Introduction#

This guide will help a deployment engineer complete the software installation of Base Command Manager (BCM) 11 on the head node, set up the control plane nodes, and prepare the BCM software to power on, provision, and manage any NVIDIA GB200 NVL72 rack(s) using the BCM. It also will show the deployment engineer how to prepare the cluster for NVIDIA Mission Control Software Installation. The guide is designed to be followed in order, with each section building on the previous one unless indicated otherwise. It assumes that the reader has a basic understanding of Linux and networking concepts, as well as familiarity with BCM and NVIDIA hardware and software.

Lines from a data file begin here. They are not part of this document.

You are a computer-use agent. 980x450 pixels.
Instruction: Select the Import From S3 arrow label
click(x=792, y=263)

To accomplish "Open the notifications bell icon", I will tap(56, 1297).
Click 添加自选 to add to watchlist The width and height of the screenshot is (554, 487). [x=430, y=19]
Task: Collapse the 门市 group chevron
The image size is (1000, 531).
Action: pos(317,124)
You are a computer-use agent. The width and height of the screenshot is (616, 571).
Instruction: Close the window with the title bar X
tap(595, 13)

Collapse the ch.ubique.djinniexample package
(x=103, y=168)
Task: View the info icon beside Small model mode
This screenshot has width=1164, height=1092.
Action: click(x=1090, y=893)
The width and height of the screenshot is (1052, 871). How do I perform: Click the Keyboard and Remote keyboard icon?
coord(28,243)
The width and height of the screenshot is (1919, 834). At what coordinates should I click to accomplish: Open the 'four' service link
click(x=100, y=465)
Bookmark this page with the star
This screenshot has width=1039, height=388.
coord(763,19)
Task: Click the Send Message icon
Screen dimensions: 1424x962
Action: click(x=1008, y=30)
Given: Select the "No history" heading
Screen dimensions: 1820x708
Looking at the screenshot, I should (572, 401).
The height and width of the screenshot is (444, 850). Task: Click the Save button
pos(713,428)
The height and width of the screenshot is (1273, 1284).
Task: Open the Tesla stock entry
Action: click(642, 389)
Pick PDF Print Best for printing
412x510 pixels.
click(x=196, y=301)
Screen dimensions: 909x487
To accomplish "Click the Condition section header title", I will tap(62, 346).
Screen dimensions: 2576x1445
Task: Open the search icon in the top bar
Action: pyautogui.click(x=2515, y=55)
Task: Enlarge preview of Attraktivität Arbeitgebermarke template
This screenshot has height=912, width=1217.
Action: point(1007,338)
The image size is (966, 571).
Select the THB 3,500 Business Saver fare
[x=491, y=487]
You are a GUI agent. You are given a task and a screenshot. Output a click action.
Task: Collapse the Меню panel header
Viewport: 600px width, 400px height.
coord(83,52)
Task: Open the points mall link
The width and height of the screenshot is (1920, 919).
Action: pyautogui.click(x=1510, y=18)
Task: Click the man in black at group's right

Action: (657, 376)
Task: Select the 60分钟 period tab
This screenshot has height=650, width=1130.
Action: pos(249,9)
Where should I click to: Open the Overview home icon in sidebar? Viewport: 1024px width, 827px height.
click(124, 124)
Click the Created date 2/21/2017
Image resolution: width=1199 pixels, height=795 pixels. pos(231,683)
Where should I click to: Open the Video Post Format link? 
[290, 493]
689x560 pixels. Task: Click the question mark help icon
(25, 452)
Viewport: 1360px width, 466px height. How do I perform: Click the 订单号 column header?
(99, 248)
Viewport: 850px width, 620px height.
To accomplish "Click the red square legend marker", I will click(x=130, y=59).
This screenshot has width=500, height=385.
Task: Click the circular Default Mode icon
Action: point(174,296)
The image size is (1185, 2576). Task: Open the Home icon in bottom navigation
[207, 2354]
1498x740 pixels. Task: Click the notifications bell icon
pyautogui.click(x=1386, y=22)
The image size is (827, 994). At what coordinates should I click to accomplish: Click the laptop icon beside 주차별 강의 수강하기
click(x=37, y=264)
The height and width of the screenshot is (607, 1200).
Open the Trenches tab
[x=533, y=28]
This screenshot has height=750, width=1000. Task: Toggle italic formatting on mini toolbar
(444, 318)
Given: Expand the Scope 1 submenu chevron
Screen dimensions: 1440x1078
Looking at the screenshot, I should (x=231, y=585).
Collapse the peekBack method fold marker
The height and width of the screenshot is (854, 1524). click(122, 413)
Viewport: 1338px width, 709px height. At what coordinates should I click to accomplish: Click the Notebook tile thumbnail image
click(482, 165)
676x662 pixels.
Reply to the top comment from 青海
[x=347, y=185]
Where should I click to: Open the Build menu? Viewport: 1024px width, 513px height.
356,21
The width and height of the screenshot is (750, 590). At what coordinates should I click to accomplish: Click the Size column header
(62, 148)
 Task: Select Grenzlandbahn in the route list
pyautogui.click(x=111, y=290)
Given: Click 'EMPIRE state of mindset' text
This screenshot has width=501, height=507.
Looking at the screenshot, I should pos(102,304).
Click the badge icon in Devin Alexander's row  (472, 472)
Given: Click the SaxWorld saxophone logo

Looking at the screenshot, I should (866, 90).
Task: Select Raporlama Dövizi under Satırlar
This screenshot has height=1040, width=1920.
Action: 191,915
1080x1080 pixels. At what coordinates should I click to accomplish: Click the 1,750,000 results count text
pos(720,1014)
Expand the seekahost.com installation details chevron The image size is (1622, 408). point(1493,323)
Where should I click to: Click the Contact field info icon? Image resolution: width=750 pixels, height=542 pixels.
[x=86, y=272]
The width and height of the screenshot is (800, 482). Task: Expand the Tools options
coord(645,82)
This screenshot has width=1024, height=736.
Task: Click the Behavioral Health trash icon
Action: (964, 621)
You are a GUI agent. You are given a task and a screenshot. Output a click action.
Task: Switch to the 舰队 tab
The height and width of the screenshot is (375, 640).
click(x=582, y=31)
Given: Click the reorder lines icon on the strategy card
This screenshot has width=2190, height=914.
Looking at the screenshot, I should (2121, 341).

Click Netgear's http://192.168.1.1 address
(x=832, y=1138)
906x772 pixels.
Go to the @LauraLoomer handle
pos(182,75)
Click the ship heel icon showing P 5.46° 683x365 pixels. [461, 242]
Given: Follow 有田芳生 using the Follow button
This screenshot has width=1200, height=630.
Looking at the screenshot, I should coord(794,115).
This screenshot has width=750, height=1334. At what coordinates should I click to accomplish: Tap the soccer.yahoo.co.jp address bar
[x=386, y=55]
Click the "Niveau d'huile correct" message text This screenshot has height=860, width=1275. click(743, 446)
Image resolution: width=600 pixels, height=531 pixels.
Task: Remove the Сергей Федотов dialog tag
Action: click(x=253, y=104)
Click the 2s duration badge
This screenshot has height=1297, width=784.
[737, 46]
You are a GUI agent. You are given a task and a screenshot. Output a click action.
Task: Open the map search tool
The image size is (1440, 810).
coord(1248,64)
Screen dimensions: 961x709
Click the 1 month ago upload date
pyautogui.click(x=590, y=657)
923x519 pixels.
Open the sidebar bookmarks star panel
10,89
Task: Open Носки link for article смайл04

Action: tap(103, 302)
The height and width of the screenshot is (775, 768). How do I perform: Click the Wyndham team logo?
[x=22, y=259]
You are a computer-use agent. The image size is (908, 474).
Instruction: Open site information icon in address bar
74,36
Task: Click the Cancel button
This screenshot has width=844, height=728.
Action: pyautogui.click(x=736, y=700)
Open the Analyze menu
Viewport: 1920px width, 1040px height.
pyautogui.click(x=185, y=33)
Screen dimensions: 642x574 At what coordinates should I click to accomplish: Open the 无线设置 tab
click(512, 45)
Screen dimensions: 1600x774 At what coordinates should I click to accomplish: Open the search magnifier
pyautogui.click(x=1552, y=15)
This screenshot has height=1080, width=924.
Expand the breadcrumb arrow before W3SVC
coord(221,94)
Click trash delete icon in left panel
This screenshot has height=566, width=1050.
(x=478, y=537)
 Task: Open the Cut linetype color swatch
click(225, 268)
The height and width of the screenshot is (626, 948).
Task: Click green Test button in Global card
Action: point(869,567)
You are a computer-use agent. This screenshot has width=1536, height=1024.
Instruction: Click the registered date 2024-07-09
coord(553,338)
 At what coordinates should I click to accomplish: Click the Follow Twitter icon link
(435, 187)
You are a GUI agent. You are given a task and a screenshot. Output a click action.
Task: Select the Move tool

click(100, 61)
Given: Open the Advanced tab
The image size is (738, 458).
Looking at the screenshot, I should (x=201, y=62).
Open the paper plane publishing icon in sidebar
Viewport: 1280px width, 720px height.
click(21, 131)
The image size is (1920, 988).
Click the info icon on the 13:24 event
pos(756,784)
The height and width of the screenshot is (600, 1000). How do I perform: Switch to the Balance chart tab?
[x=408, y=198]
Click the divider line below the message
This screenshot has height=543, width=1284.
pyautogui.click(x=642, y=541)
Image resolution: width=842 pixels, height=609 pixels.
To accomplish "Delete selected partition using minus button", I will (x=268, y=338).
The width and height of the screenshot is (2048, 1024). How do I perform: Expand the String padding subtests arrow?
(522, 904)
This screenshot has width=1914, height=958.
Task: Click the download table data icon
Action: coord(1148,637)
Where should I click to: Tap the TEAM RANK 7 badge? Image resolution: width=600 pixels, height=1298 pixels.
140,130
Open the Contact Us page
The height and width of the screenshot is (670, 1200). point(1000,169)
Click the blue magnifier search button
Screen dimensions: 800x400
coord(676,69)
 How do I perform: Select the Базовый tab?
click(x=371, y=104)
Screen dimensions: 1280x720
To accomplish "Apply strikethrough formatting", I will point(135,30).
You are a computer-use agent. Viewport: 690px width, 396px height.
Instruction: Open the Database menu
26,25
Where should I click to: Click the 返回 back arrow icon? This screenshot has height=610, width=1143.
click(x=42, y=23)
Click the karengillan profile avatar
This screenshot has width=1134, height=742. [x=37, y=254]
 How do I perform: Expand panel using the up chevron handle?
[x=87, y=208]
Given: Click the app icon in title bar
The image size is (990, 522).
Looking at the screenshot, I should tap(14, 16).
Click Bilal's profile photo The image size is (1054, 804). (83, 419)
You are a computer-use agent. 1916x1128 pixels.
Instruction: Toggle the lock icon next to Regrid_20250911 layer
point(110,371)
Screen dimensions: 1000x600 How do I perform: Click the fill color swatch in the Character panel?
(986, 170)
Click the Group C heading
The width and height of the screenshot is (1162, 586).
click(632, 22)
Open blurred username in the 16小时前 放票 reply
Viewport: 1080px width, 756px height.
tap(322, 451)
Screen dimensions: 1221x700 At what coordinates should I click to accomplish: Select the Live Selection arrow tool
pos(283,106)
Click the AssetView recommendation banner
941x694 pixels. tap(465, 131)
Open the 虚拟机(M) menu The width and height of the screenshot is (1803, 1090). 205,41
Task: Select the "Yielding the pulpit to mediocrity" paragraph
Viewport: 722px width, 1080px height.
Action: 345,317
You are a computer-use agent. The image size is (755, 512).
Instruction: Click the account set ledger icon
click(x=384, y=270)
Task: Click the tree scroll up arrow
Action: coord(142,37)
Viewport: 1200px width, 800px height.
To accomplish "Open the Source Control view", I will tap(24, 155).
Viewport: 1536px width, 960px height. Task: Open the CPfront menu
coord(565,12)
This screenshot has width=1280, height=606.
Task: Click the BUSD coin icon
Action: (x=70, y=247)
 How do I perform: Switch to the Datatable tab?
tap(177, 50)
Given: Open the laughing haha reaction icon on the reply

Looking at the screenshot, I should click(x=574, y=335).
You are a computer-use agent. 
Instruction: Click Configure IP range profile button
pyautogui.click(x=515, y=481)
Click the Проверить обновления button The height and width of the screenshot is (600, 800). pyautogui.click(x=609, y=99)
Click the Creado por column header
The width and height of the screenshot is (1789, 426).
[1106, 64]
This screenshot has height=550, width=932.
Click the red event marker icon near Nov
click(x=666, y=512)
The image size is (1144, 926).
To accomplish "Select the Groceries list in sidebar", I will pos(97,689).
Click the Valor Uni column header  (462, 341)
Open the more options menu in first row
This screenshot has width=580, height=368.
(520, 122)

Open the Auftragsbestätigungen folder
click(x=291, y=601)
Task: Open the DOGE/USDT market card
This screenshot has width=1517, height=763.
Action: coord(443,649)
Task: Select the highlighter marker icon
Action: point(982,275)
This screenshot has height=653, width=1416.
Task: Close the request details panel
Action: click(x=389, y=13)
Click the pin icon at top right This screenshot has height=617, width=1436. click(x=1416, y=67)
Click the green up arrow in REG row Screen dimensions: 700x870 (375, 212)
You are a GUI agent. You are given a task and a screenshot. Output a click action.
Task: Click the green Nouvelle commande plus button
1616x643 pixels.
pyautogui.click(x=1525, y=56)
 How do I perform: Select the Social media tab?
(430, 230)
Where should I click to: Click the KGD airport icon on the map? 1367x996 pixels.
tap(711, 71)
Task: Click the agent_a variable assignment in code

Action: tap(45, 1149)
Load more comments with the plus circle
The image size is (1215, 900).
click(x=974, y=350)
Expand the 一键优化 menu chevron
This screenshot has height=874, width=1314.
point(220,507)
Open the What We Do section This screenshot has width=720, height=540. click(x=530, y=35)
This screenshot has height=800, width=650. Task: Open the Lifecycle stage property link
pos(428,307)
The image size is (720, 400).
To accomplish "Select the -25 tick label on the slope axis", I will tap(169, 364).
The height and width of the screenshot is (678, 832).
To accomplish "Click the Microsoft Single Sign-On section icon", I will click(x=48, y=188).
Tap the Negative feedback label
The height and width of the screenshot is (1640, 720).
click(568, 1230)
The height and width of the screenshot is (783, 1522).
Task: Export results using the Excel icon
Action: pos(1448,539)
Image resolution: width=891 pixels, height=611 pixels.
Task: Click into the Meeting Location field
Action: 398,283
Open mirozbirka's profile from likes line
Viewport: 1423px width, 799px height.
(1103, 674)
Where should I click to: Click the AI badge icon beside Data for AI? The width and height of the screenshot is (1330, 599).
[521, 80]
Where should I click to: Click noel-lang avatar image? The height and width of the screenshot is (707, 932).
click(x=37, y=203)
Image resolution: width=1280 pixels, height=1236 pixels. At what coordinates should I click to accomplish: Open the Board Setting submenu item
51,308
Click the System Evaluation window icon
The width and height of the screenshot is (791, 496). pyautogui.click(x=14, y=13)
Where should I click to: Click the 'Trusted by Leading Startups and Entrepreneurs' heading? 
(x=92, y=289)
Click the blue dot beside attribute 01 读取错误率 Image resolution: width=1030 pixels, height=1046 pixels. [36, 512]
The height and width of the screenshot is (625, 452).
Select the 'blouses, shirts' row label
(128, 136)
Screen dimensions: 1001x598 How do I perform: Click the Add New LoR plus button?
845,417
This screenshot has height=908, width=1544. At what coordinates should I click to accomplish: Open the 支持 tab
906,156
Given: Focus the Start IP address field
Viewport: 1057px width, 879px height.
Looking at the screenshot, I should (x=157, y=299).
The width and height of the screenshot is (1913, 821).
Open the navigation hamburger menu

The major steps that will be covered in this guide are:

BCM 11 software installation on a server designated as the head node.
- Installing the BCM 11 software on the head node.
- Configuring the head node for mixed architecture provisioning support.
- Setting up the head node for network connectivity.
Configuring networking within BCM 11 manually for the entire cluster (OEM deployments).

Note

Configuration using the bcm-netautogen tool (for DGX SuperPOD deployments only) is described in the NVIDIA Mission Control DGX SuperPOD Ethernet North-South Network Configuration Guide.

Creating categories and their respective software images for node provisioning and NVIDIA Mission Control Software installation, including:
- Slurm login.
- Kubernetes Administrator (K8s-system-admin).
- Kubernetes User space (K8s-system-user).
- DGX GB200/GB300 compute trays.
Individual control plane node hardware setup:
- Slurm control plane nodes.
- K8s Administrator control plane nodes (K8s-system-admin).
- K8s User space control plane nodes (K8s-system-user).
GB200/GB300 Rack setup using the GB200/GB300 rack import process or a manual setup where major rack devices are added to BCM:
- GB200/GB300 compute trays.
- NVLink Switch devices.
- Power shelves.
High availability (HA) setup.
Adding shared storage (NFS) to BCM.

Note

NVIDIA DGX SuperPOD supports workload orchestration with Slurm and with Kubernetes (K8s) through RunAI. GB200/GB300 racks must be assigned to each respective workload manager.